Despite the abundance of simulations, experimental evidence supporting the criticality hypothesis had been relatively sparse. Recent experiments, however, have begun to provide support for this idea in the area of neural networks (Beggs & Plenz 2003, 2004; Petermann *et al*. 2006; Stewart & Plenz 2006).

The organization of the rest of this paper is as follows. First, we will review experiments with living neural networks that support the criticality hypothesis. Second, we will discuss models of these networks which capture relevant features of the data. Third, we will explore implications of these models on information processing in living neural networks. Fourth, we will conclude with a discussion of how future experiments could test these models.

## 2. Experiments

Here we will describe recordings from small cultures and slices of rat neocortex mounted on top of multielectrode arrays. To prepare a brain slice, a rat is first fully anaesthetized and then the intact brain is quickly dissected from the skull. After being placed in a cold, oxygenated solution that contains all the salts and sugars found in cerebrospinal fluid, the brain is sliced into thin sections, each approximately 300 μm thick. These sections allow oxygen and nutrients to diffuse into the tissue and waste products to diffuse away. In such a way, these slices may be kept alive for up to 12 hours even after the circulatory system is removed. For still longer recording sessions, slices may be bathed in culture medium, which contains hormones and blood serum, and thus kept alive for weeks at a time. Cultured slices afford the opportunity to make extremely long-term recordings of neural activity, thus enhancing statistical power during analysis. Such slices are called *in vitro* preparations, meaning ‘in a dish’. Both acute slices and slice cultures are vastly simplified versions of the larger intact brain and may be easier to understand. As with any reduced system, however, *in vitro* preparations have the potential drawback of not including some relevant features of the intact system.

To record activity in slices, they are placed on multielectrode arrays, as shown in figure 1. These arrays are now manufactured commercially by both Multichannel Systems in Germany and Panasonic in Japan, and were pioneered over 25 years ago by Guenter Gross (Gross *et al*. 1982) and Jerome Pine (Pine 1980). Today, several groups are developing their own custom arrays, often with larger numbers of electrodes and smaller interelectrode spacing (e.g. Litke 1998).

Activity in acute slices and neuronal cultures is typically characterized by brief bursts of activity lasting tens of milliseconds (Corner *et al*. 2002; Wagenaar *et al*. 2006), separated by periods of quiescence lasting several seconds (figures 1 and 2). This activity is similar in many respects to that seen in slabs of cortex from *in vivo* animals that have been isolated from surrounding tissue (Timofeev *et al*. 2000). Activity may take the form of local field potentials (LFPs), which are caused by the synchronous activation of many neurons located near the electrode tip (Bove *et al*. 1996, 1998). Alternatively, the voltage deflections caused by the activation of individual neurons, called spikes, may also be detected.

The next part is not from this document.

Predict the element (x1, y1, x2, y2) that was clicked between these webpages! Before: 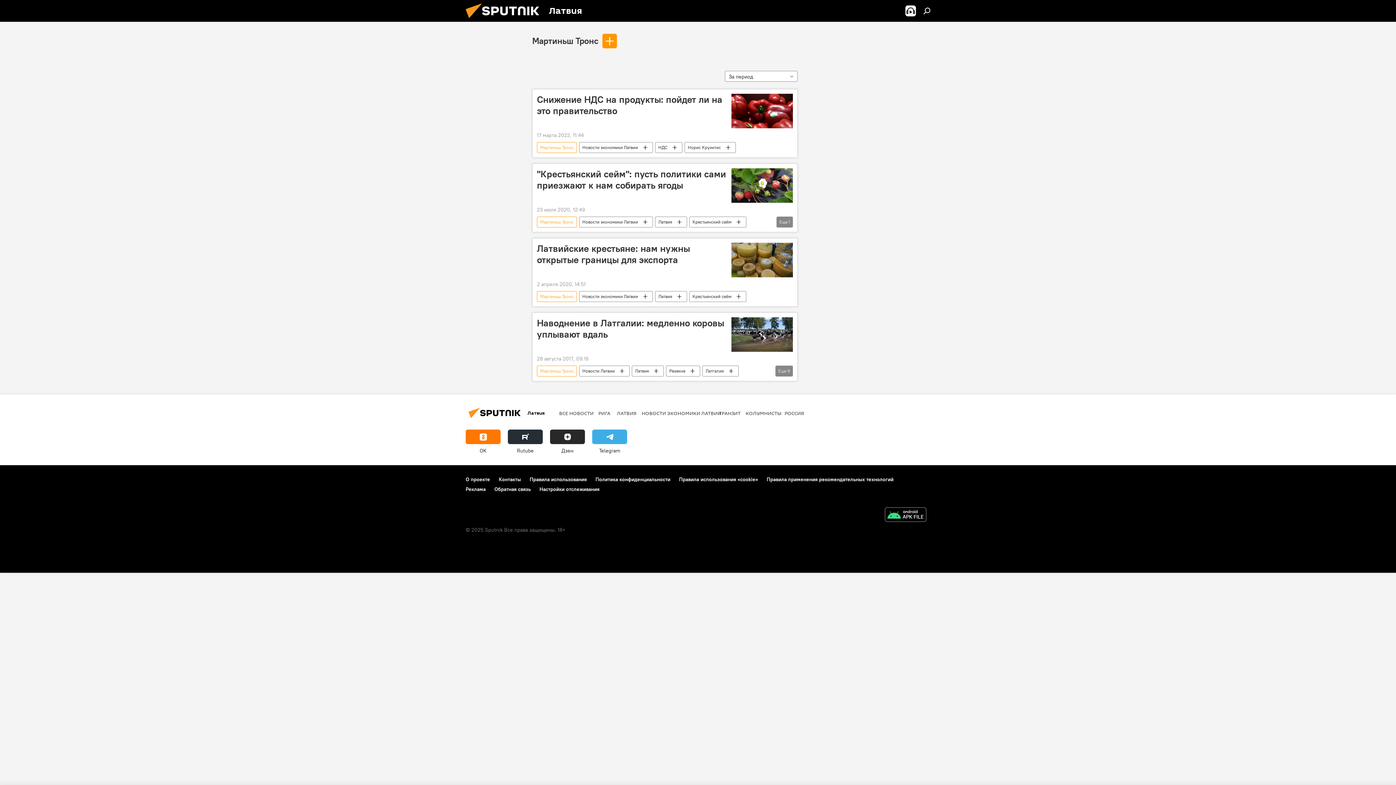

Figure 2 illustrates that multielectrode data can be broken down into frames where there is no activity and frames where there is at least one active electrode. We assume that the data are binned at a temporal resolution that is appropriately matched to the spatial resolution of the electrode array. Here, the data are binned at 4 ms, and this is roughly the time it takes for activity to propagate over a distance of 200 μm, the interelectrode distance of the array (Maeda *et al*. 1995; Jimbo & Robinson 2000). We consider several consecutively active frames that are preceded by and terminated by inactive frames. Let us call these consecutively active frames, bracketed by inactivity, a *sequence*. The example sequence shown in figure 2 is five frames long, and the total number of electrodes activated during the sequence is nine. We may thus say that this sequence has a *length* of 5 and a *size* of 9.

The distribution of sequence *lengths* shown in figure 3*a* has a fat tail, suggesting that many sequences are longer than would be expected by chance. While this distribution is not clearly fitted by a power law, it cannot be accurately modelled by an ensemble of independent units (grey curve in figure 3*a*). This suggests that somehow the units in the actual network are interacting to produce sequences with long lifetimes.

A look at the distribution of sequence *sizes* further indicates that the independent model will not work (figure 3*b*). Here, sequence sizes are distributed in a manner that is nearly fitted by a power law (Beggs & Plenz 2003). Owing to the limited size of the array (60 electrodes), the power law begins to bend downward in a cut-off before 60. But for larger arrays (512 electrodes), the power law is seen to extend much further (figure 4). The equation of a power law iswhere *P*(*S*) is the probability of observing a sequence of size *S*; *α* is the exponent that gives the slope of the power law in a log–log graph; and *k* is a proportionality constant. For experiments with slice cultures, the size distribution of sequences of LFPs has an exponent *α*≈1.5, but this may depend significantly on the spacing between electrodes in the array. In the example shown in figure 3, the array has an interelectrode distance of 200 μm. When the size distribution of sequences of spikes from slice cultures is plotted, it has a slightly larger exponent *α*≈2.1 (figure 4), but these data are collected from an array with a smaller interelectrode spacing (60 μm). The factors that determine the observed value of the exponent *α* are still being actively researched. Because avalanches in critical sand-pile models also follow a power law (Bak *et al*. 1987; Paczuski *et al*. 1996), the term ‘neuronal avalanche’ was chosen to describe these cascades of local field potential activity (Beggs & Plenz 2003, 2004).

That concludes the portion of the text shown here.